2. The FIIs were net sellers the entire of last week and have sold 2600 crores worth of stocks for the month of Jan. This is a worrying trend as without FII participation, the markets will not rise.

3. We are again at the key resistance levels of 8300-8400. For the markets to make new highs, they will have to sustain above 8400-8500 region convincingly.

4. Globally, crude oil has fallen below the 50 dollar mark and we should now see some amount of bounce. A sustained period of low crude oil prices bodes well for the Indian economy.

5. The next week should see more corporate results come in. Usually, the results are more or less factored in the prices.

6. There are no real triggers for the markets to go up and sustain there. The major trigger would be the Union Budget which is still 45-50 days away.

The markets usually display 2 kind of trends. They either go up before or after the budget. Very rarely do they go up both times. This time the Budget is highly anticipated as the first full year budget of the new Modi Government.

If the market go up then book profits and if they fall to 7700-7900 levels then fresh stocks can be added. buying now, is sort of buying in no-man's land. The Risk will be high and the reward will be lesser.

Sunday, January 4, 2015

Infosys Results to set the tone for January

The markets were rising in the first 2 trading sessions of 2015. The markets rose 2.4 pc in the last trading albeit on low trading volumes. The real test for the markets begin now. There are several reasons for the same.

1. Low volumes were the characteristic of the holiday week, thus making it easier for the markets to rise. When the trading begins in full swing from Monday it remains to be same if the same momentum can be maintained.
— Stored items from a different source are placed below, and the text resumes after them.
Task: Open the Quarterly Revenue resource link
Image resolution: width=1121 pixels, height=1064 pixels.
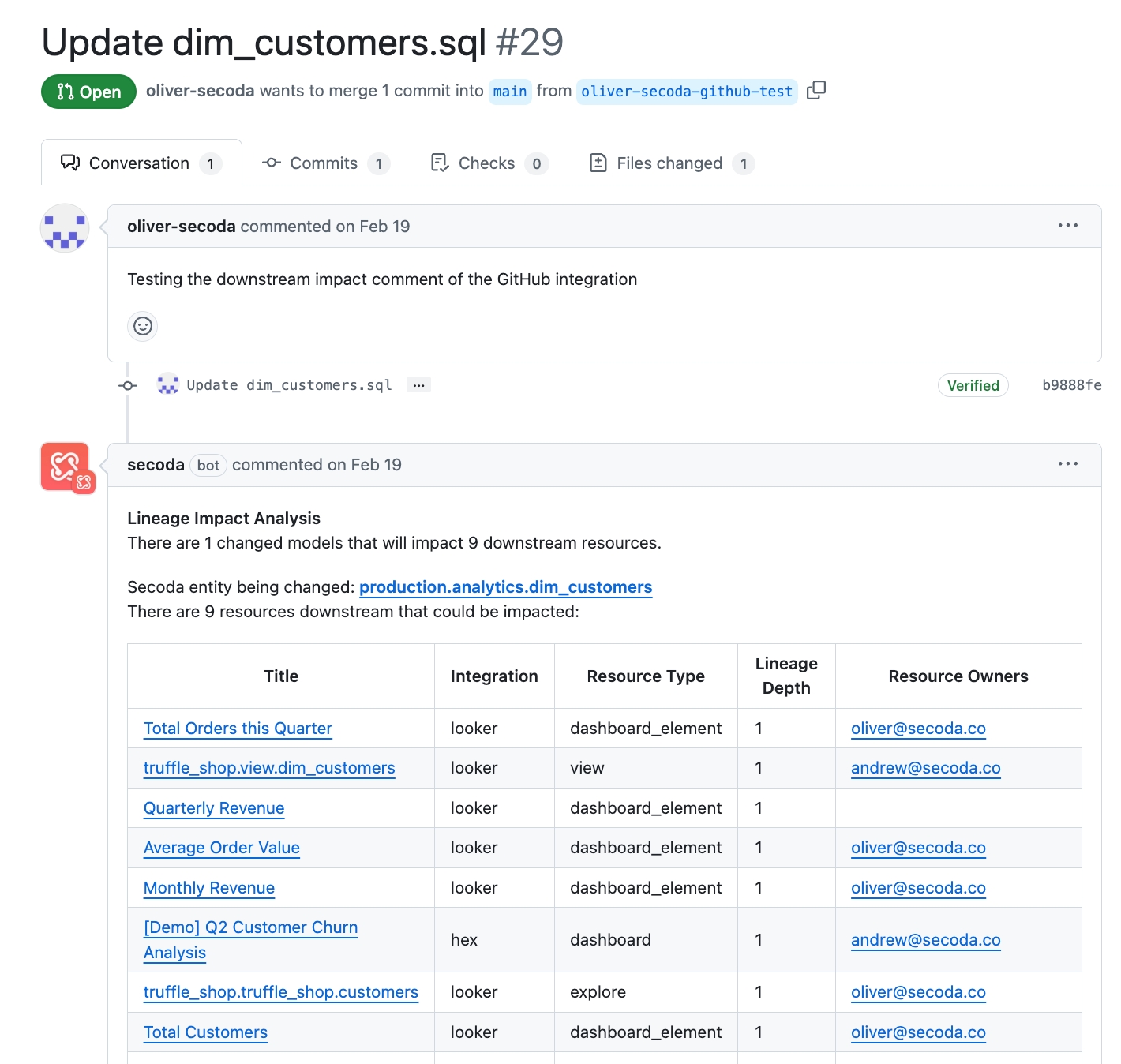Action: (x=214, y=808)
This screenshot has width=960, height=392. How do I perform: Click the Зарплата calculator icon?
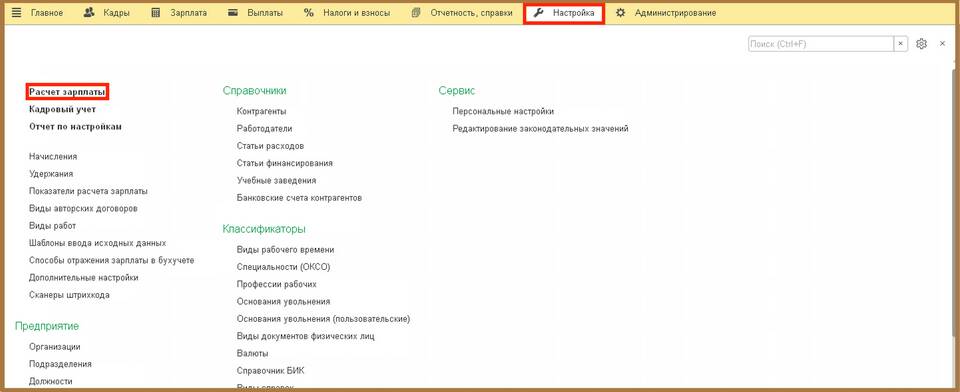pyautogui.click(x=156, y=13)
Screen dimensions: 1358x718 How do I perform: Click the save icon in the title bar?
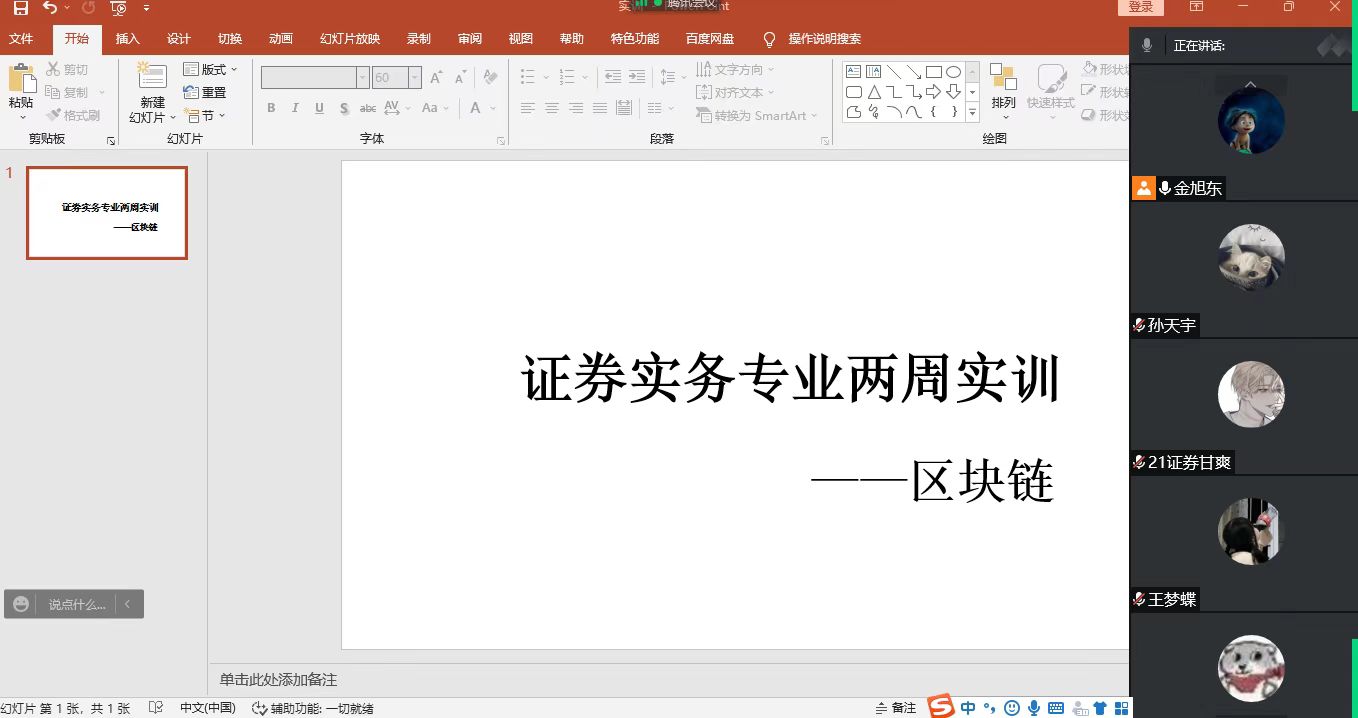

2. The FIIs will return on Monday and their support will  be critical. In  the first 2 days of 2015, they just bought 278 crores worth of stocks when the Nifty rose by 113 points.

3. The Results season kicks off on 9th Jan when Infy announces its results. Markets are usually muted during the results season.

4. Technically, the markets have reached a critical resistance zone. If it breaks the 8400-8500 region it will straightaway head to 9000-9200 range. On the other hand, if it corrects from here, it can test the 7700-7900 band again.

5. There have been a series of ordinances in the last week of December so no further announcements can be expected in the short term.

6. The Gilts are expected to inch lower in terms of Interest Rates. The 10 year bond is trading right now at 7.87 pc. With an expected RBI rate cut, it can head to 7.25 pc - 7.4 pc range.